(GIVEN PASSAGE):
START
From: High street stores

HD Hero2 wearable/mountable cameras

Active travellers can capture and share their high-definition videos while in action on the slopes, surfing or cycling with the HD hero2 camera, which has a high-performance 11-megapixel sensor, a totally redesigned wide-angle lens, plus Wi-Fi BacPac and Wi-Fi Remote products are slated for release this winter, so the HD Hero2 will enable video remote control. The removable polycarbonate housing means the camera is waterproof to 180ft/60m and protected from rocks and other hazards. Accessories include straps to attach the camera to your chest, a wrist strap and the option to attach the camera to a helmet.

Price £299.99

From: www.gopro.com


AirCurve Play loudspeaker

Take your sounds with you with the AirCurve Play designed for the iPhone 4. Using the phone’s onboard loudspeaker and a clever coil design, the sound is amplified to 10 decibels, without the need for any battery power. The AirCurve Play sits in the rubber dock and can be propped up in landscape or portrait. It also leaves the Apple dock connector port free, allowing you to charge and sync while using the speaker.

Price: £14.99

From: www.firebox.com

Travel Scratch Map

Make a note of where you’ve been and what you’ve done with the Travel Scratch Map. The map has a gold foil layer over the top of it, so whenever you frequent a certain place anywhere in the world, scratch it off to reveal the underlying world in colour. Flip the map over and you’ll find the travel log feature, where you can plot your route, stick down photos, and note what music you listened to and friends you met and so on. The map comes in a sturdy tube that you can stick in your rucksack.

Price: £11.95

From: www.gizoo.co.uk


Bladefish Underwater Video Camera

Perfect for daredevils and intrepid explorers, this camera captures sporting successes and underwater finds  – and it’s small enough to tuck in your Speedos (without its waterproof case it measures a diddy 2 cm x 5.5 cm x 2 cm)! Waterproof to a depth of ten metres, it allows up to 2 hours of recording time whether you’re snowboarding or snorkelling. With its own special waterproof casing, it has loads of different adaptors to mount your waterproof digital camera – clip, strap or screw your camera wherever you want.
END
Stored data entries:
START
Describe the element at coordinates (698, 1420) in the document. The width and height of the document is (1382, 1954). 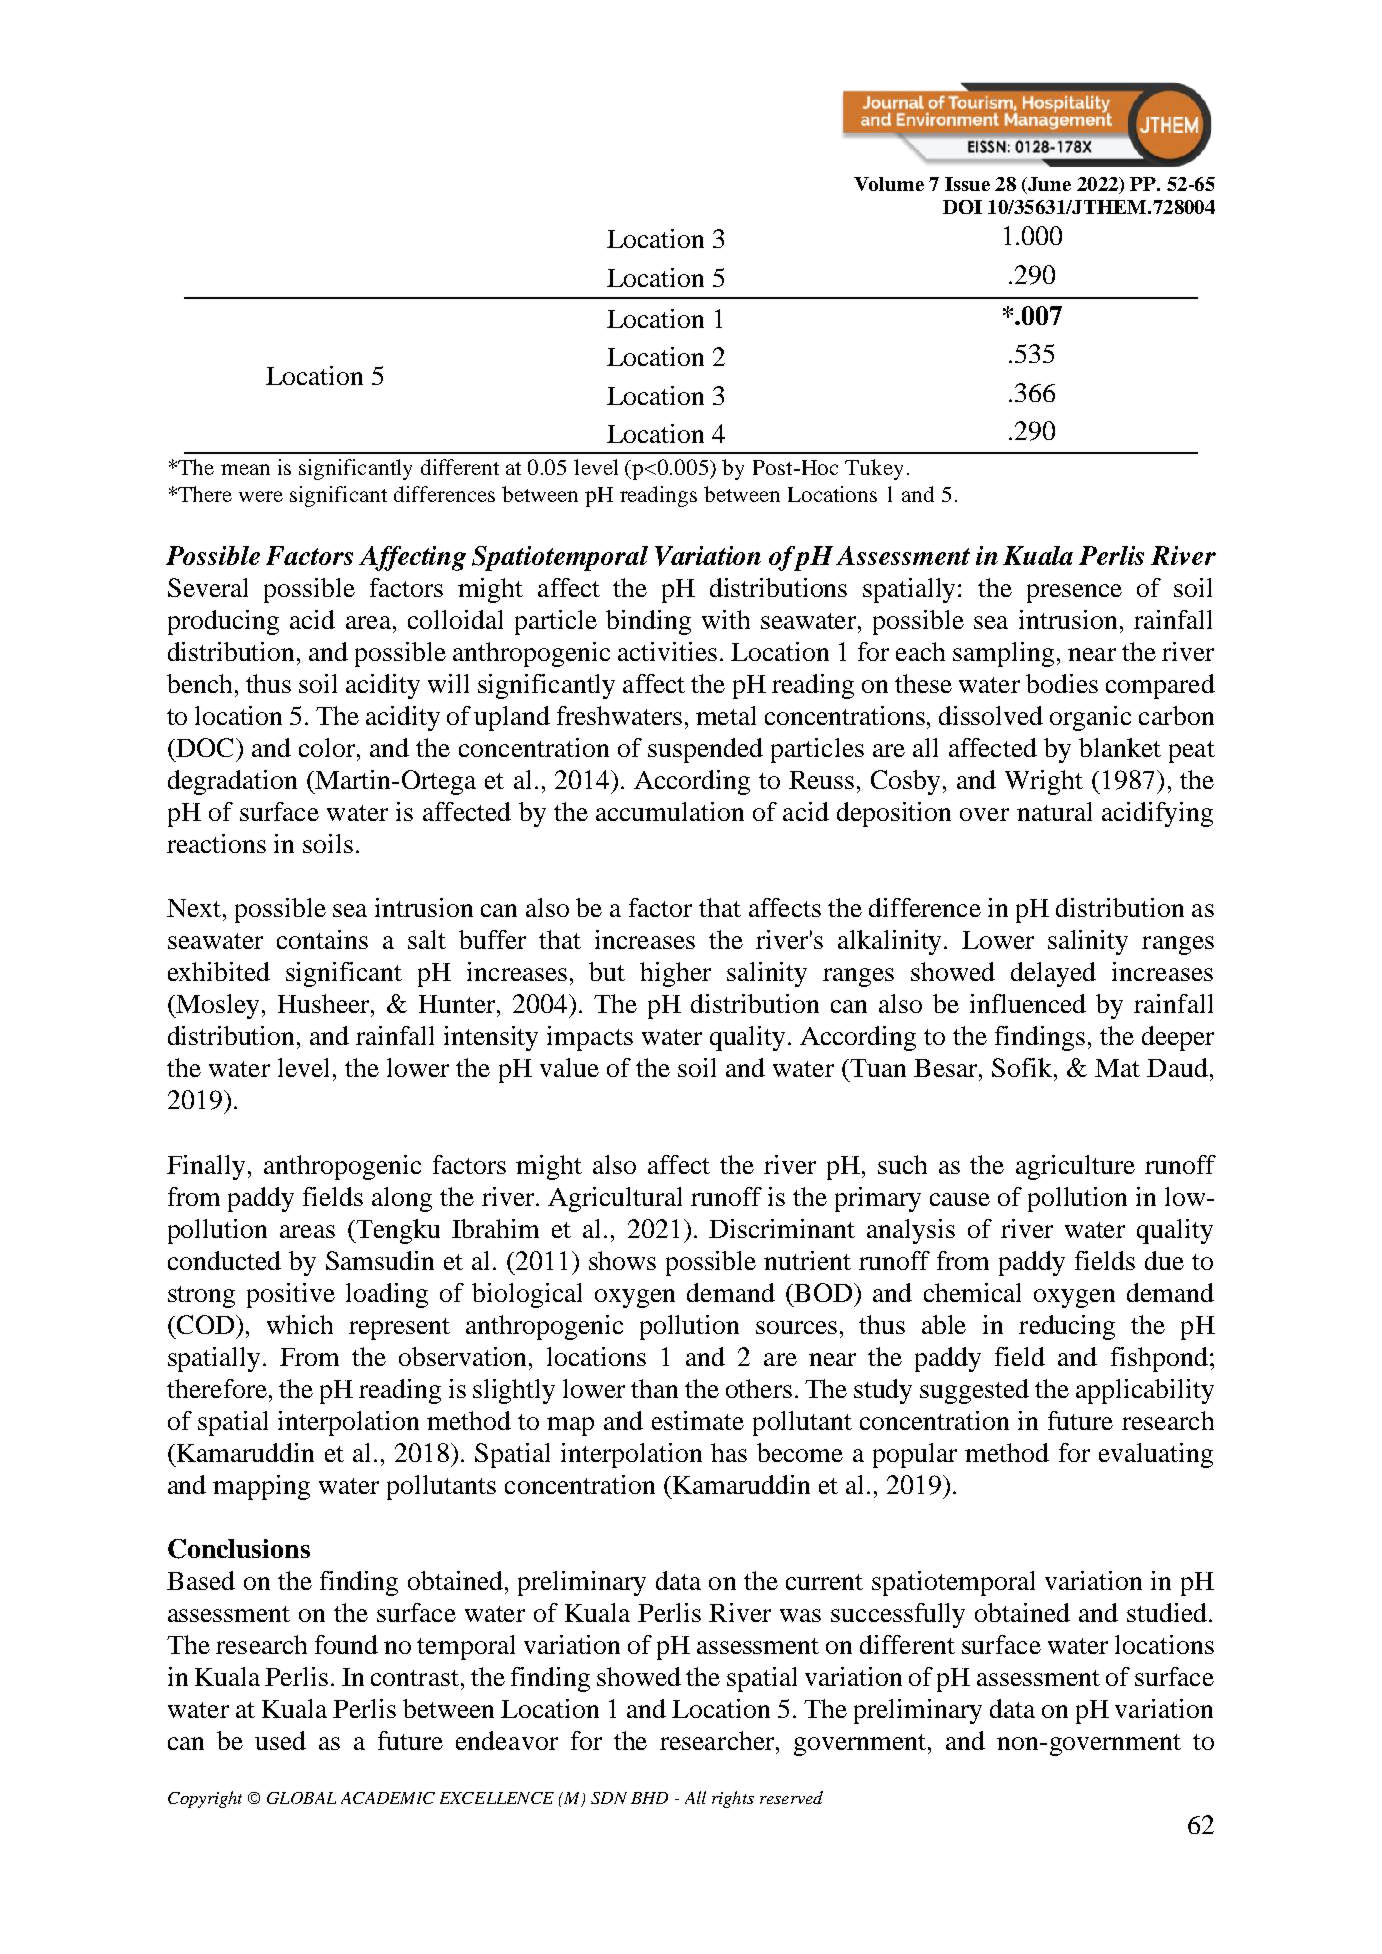
I see `estimate` at that location.
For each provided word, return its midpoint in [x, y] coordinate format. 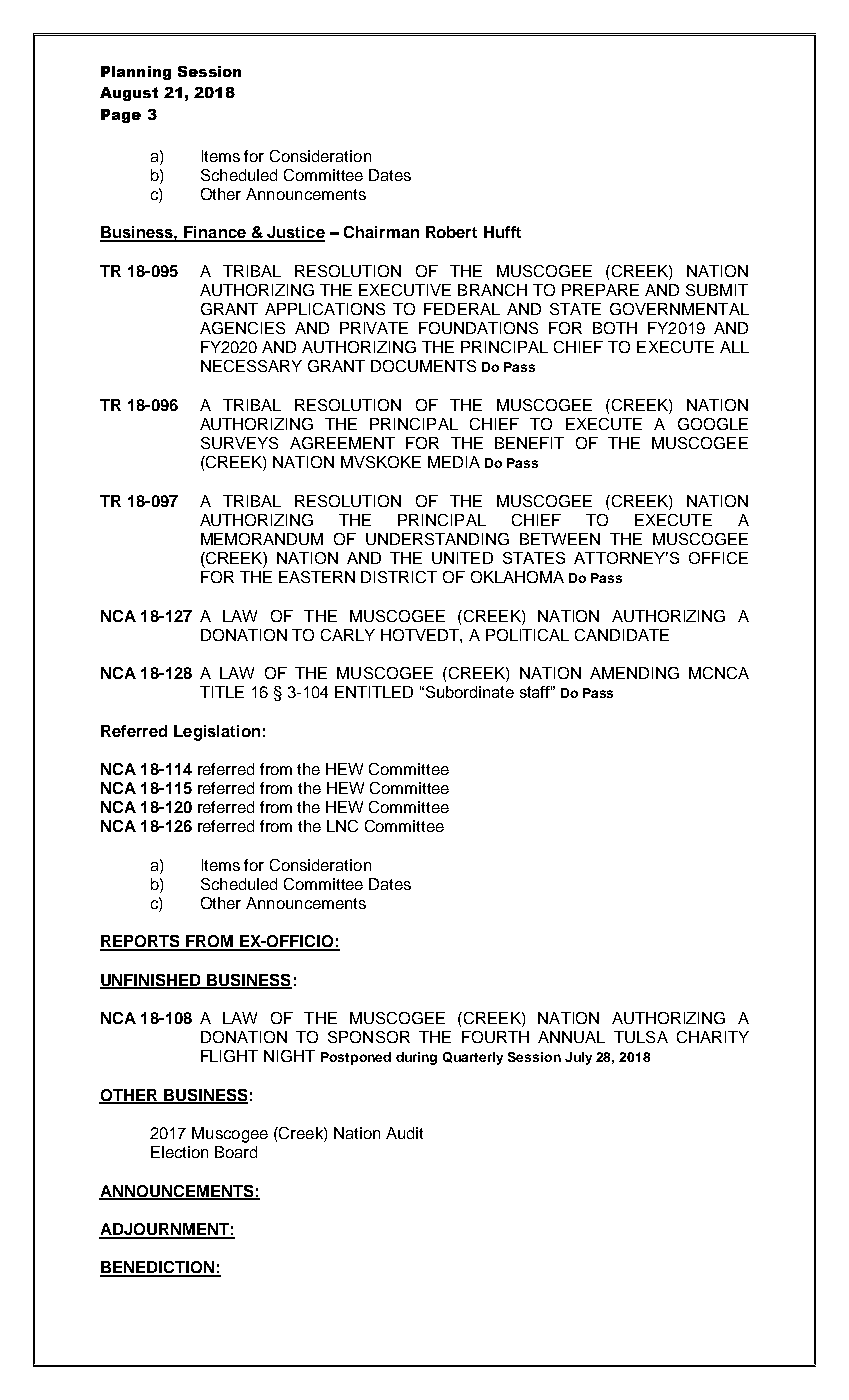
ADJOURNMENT [165, 1230]
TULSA [641, 1037]
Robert [451, 232]
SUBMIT [717, 290]
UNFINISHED [151, 981]
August [129, 94]
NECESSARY [251, 366]
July [578, 1058]
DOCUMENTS [423, 366]
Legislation [217, 733]
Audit [404, 1133]
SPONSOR [369, 1037]
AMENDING [634, 673]
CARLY [348, 635]
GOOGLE [713, 424]
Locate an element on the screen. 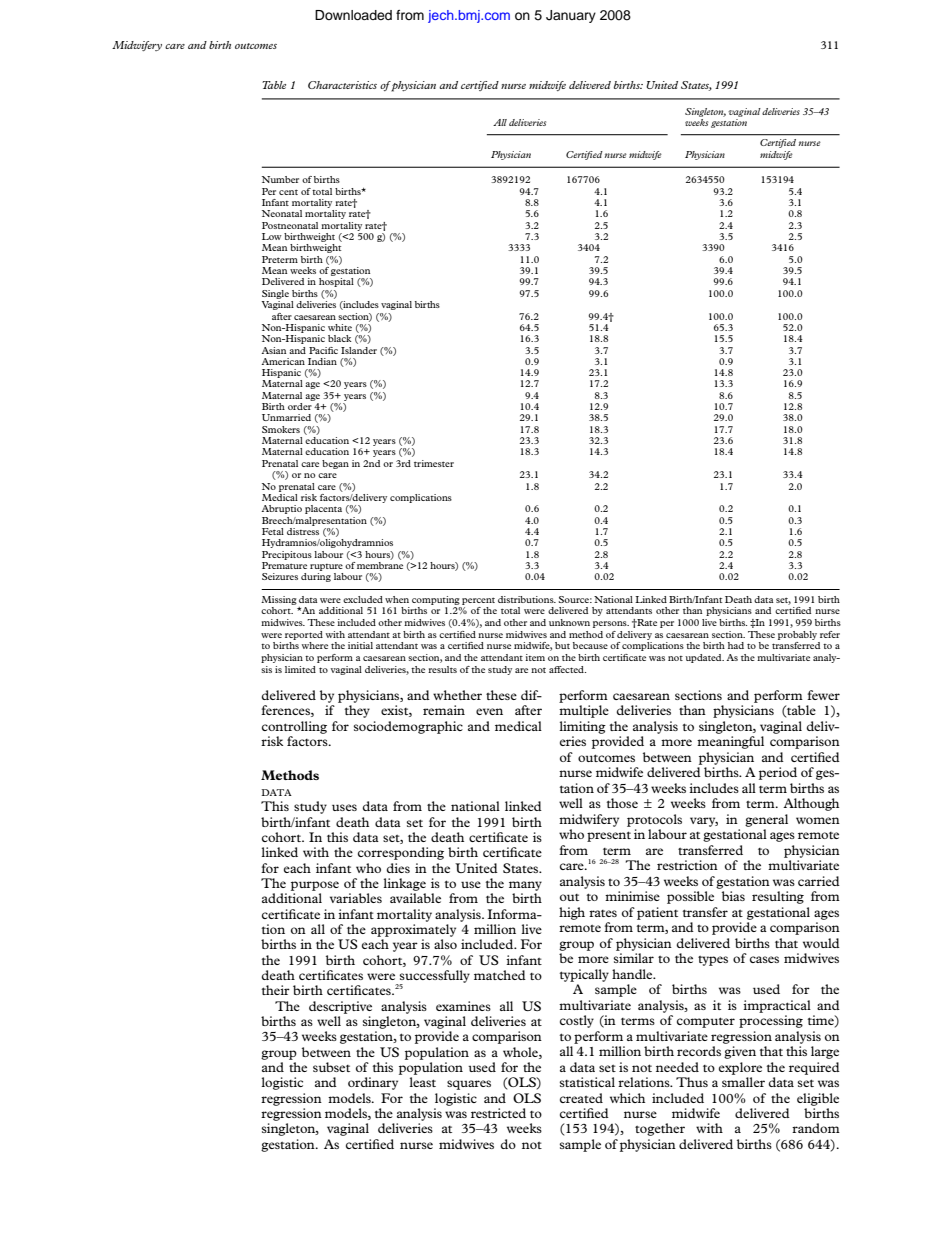  unknown is located at coordinates (569, 622).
END
(GOAL):
Can you reproduce the gadget roundup word for word, starting at "From: www.gopro.com" and ending at "using the speaker."? The records have nothing to do with this work.

(RESULT OF THIS TASK):
From: www.gopro.com


AirCurve Play loudspeaker

Take your sounds with you with the AirCurve Play designed for the iPhone 4. Using the phone’s onboard loudspeaker and a clever coil design, the sound is amplified to 10 decibels, without the need for any battery power. The AirCurve Play sits in the rubber dock and can be propped up in landscape or portrait. It also leaves the Apple dock connector port free, allowing you to charge and sync while using the speaker.